Baldwin will officially start his new job after current director Hope Shafer finishes her last day on Aug. 2. Shafer announced her resignation in May — she’s moving to Alaska to follow her husband to a new job.
Like Shafer before him, Baldwin started at the library as a circulation assistant. Having come into the role in June 2020, Baldwin also follows his predecessor in the tradition of relatively new employees making the leap to the directorship.
While he’s only just completed a year at the library, Baldwin is excited to pick up where Shafer left off, and has a particular passion for expanding access to library resources. One of his goals is to establish a bookmobile, to bring the library to patrons who may not be able to access the building physically.
Many of Baldwin’s ideas center on Caribou’s aging population — the bookmobile, for example, might be able to bring library books and resources to people in nursing homes, and people who have to stay at home for medical or personal reasons. He said he’s inheriting the interest from some of Shafer’s personal passion for working closely with Caribou’s senior living facilities. They share the belief that a library should cater specifically to its community.

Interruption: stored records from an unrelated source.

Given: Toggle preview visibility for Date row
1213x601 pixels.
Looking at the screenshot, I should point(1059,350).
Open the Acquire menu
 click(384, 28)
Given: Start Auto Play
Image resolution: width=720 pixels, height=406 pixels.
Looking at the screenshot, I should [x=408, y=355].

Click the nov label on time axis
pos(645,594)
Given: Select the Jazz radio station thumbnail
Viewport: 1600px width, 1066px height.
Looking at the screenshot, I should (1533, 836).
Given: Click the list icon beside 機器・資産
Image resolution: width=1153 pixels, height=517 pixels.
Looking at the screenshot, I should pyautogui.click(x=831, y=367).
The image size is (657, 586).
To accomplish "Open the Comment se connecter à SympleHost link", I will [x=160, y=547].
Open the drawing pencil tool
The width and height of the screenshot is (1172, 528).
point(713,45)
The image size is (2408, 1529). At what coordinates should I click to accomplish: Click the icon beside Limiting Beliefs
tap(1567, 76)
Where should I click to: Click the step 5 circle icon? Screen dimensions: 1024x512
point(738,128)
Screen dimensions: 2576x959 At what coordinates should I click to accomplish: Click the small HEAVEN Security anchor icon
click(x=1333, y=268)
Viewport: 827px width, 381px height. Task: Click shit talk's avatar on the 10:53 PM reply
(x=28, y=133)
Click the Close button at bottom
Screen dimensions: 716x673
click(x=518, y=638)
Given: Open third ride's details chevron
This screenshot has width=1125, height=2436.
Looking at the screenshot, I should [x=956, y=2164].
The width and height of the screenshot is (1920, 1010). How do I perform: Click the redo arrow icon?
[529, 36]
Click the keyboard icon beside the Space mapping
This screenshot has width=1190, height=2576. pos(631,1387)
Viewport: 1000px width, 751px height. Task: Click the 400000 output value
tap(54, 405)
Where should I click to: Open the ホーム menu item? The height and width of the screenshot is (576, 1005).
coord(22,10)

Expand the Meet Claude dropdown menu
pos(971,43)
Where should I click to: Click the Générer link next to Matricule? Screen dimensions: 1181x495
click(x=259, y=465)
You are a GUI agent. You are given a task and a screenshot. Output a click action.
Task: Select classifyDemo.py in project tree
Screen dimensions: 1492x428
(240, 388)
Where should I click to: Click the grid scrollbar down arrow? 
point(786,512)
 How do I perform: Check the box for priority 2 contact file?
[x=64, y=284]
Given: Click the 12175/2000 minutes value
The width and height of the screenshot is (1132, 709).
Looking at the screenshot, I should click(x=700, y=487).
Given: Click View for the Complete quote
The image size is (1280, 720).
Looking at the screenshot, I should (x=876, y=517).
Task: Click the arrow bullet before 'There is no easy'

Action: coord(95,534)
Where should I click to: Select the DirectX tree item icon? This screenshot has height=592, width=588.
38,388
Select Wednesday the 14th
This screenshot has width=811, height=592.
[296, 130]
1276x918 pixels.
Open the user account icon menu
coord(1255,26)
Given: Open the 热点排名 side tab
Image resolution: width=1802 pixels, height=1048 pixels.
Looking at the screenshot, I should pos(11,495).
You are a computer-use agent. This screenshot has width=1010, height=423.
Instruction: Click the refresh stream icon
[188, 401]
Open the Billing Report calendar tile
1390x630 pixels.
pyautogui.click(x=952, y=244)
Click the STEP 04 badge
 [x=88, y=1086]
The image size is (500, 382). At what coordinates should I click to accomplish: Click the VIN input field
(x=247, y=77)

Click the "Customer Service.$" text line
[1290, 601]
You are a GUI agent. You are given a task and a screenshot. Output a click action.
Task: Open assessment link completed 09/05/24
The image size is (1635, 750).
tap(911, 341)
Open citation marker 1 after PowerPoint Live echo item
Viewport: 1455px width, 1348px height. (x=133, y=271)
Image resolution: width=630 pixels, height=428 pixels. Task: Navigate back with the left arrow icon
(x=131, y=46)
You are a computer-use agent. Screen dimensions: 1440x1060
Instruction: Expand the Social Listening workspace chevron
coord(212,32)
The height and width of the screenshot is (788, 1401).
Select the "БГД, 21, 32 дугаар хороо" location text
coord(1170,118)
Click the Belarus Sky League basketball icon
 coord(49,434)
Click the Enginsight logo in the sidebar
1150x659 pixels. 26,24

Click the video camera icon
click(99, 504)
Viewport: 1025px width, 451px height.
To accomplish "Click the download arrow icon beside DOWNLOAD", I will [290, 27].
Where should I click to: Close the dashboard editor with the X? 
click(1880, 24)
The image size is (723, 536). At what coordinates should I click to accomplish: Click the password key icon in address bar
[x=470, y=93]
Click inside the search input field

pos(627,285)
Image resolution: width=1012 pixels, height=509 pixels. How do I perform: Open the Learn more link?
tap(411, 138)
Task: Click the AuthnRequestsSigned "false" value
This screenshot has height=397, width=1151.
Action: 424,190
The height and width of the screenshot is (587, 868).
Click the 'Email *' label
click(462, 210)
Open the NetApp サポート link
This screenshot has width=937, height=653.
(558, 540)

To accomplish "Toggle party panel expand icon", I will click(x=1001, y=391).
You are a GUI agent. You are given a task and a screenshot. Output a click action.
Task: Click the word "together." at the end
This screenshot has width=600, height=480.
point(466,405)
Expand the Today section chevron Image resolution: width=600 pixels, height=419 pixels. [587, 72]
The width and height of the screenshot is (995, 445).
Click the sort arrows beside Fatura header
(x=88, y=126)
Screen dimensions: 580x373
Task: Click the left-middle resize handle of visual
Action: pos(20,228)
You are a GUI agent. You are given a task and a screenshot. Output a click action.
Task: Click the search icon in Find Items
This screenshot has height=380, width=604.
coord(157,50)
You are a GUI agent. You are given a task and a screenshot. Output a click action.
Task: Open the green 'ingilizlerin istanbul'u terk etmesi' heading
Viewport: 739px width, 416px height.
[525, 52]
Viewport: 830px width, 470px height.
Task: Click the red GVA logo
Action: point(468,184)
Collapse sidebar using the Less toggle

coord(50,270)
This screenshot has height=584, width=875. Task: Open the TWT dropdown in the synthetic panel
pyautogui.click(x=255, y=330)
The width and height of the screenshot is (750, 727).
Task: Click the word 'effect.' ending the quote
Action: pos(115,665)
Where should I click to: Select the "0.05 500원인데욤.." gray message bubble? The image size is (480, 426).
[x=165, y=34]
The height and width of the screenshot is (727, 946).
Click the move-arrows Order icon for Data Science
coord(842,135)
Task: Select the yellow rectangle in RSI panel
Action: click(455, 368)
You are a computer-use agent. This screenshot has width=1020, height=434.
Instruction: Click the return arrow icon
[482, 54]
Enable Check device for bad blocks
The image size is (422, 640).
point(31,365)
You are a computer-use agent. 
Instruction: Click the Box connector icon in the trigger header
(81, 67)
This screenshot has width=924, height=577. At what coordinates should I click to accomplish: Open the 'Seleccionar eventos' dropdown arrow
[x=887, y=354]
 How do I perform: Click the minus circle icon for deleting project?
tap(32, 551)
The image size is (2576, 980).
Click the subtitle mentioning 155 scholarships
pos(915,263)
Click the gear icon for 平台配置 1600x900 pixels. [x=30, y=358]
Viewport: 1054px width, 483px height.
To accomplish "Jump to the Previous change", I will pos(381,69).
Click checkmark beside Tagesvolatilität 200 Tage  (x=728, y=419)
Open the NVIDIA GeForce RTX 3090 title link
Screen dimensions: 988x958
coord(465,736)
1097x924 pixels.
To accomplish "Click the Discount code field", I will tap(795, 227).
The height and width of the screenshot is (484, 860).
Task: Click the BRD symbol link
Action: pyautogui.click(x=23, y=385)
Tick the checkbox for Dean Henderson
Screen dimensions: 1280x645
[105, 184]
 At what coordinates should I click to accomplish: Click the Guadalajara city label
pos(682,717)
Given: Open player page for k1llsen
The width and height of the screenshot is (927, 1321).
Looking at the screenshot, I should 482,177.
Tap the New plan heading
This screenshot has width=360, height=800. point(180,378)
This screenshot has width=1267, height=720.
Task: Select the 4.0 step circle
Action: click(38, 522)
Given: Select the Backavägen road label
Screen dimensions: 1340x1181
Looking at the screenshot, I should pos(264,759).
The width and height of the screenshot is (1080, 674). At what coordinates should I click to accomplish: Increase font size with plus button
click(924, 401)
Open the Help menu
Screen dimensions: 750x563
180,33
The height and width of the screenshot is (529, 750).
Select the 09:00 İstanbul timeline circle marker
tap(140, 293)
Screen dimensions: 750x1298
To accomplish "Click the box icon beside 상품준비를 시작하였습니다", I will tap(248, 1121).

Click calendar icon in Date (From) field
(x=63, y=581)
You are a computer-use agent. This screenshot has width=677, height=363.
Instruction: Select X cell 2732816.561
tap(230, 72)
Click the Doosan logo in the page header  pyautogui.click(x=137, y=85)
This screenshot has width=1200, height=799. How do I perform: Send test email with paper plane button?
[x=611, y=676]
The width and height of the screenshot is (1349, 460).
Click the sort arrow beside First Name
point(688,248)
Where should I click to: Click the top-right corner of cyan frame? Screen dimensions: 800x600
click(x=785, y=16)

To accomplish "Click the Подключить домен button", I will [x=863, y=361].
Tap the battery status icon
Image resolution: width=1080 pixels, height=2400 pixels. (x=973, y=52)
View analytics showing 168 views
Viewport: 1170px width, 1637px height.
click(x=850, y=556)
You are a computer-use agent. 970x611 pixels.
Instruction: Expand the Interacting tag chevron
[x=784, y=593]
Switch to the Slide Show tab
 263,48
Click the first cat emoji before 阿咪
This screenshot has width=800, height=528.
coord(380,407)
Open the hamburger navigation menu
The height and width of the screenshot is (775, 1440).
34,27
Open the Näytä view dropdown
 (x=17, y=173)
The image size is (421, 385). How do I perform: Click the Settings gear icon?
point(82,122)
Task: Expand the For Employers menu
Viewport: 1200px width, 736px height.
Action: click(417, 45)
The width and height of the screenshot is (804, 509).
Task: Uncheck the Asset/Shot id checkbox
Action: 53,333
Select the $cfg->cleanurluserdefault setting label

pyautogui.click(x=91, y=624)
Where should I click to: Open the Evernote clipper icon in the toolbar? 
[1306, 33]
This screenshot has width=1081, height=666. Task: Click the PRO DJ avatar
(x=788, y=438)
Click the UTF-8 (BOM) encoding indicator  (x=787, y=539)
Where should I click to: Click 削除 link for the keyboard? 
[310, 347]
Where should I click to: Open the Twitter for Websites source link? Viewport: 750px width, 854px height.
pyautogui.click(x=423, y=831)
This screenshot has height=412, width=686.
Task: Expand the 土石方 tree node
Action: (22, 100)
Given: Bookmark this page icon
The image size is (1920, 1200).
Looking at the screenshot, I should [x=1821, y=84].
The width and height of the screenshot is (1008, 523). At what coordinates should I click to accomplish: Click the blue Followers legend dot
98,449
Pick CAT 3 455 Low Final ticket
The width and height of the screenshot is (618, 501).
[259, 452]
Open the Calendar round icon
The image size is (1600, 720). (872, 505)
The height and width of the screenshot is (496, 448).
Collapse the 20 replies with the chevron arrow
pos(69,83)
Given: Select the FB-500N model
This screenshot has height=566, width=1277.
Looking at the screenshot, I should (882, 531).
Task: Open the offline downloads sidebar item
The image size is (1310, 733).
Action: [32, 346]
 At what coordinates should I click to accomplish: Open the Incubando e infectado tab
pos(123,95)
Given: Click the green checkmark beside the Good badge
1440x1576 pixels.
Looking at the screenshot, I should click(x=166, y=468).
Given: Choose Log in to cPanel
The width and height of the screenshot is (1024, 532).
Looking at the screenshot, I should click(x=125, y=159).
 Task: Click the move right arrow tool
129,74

On top of that, Baldwin has witnessed his grandmother, who lives in an assisted living facility, struggle this year with being stuck at home and unable to enjoy the wider community.
“She doesn’t have the luxury right now of being able to leave and go places,” Baldwin said. “It’s something that I’ve more or less found an interest in and want to do as much as I can.”
Baldwin said he’s looking forward to moving into in-person programming as COVID-19 restrictions lift further. He runs the Dungeons & Dragons program online right now, and said that while the idea is strong, technical difficulties have put an unintended end to some campaigns.
“It’s been really interesting. I grew up in libraries. I knew how things more or less functioned,” Baldwin said. “From programming virtually, helping to figure out the ins and outs of in-person services, people calling more often to renew books rather than coming in and talking … I think it’s definitely been a change … I think it offered up a few new avenues for us, actually.”
He’s anticipating he’ll carry some of the library’s more popular COVID-19-era programming forward — take-and-make crafts for kids and curbside book pickup, for example.
One thing Baldwin said he would struggle with is seeing Shafer go. Both described the transition as a combination of heartbreak and excitement.
Shafer will be four hours behind in Alaska, but she’s an early bird, and said she would be up at 4 a.m. to help out as soon as the library opens if need be. At the same time, she’s confident she’s leaving the place in good hands with Baldwin and the other staff. In Baldwin, Shafer sees a reflection of her own passion for the job.
“Something neat about Peter was … two weeks after he started, he came to me and said, ‘I just want you to know, I love my job. This is my happy place, I love my job,’” Shafer said. “The neat thing is, that totally resonated with me because that is how I felt the moment that I started working here.”
On July 13, the library board of trustees hosted a small gathering in one of the building’s front reading rooms to celebrate Shafer’s contributions to the library. Guests signed a book for Shafer to take with her to Alaska: a collection of Paul Cyr’s photography titled “Northern Maine.”
The library has seen upticks in its patronage and its circulation in Shafer’s three years as director, board president Gail Hagelstein said. The board is excited for Baldwin’s tenure as director, but Hagelstein said the occasion is a bittersweet one.
“[Shafer has] been amazing. She’s brought such life and vitality,” she said. “We are going to miss her terribly.”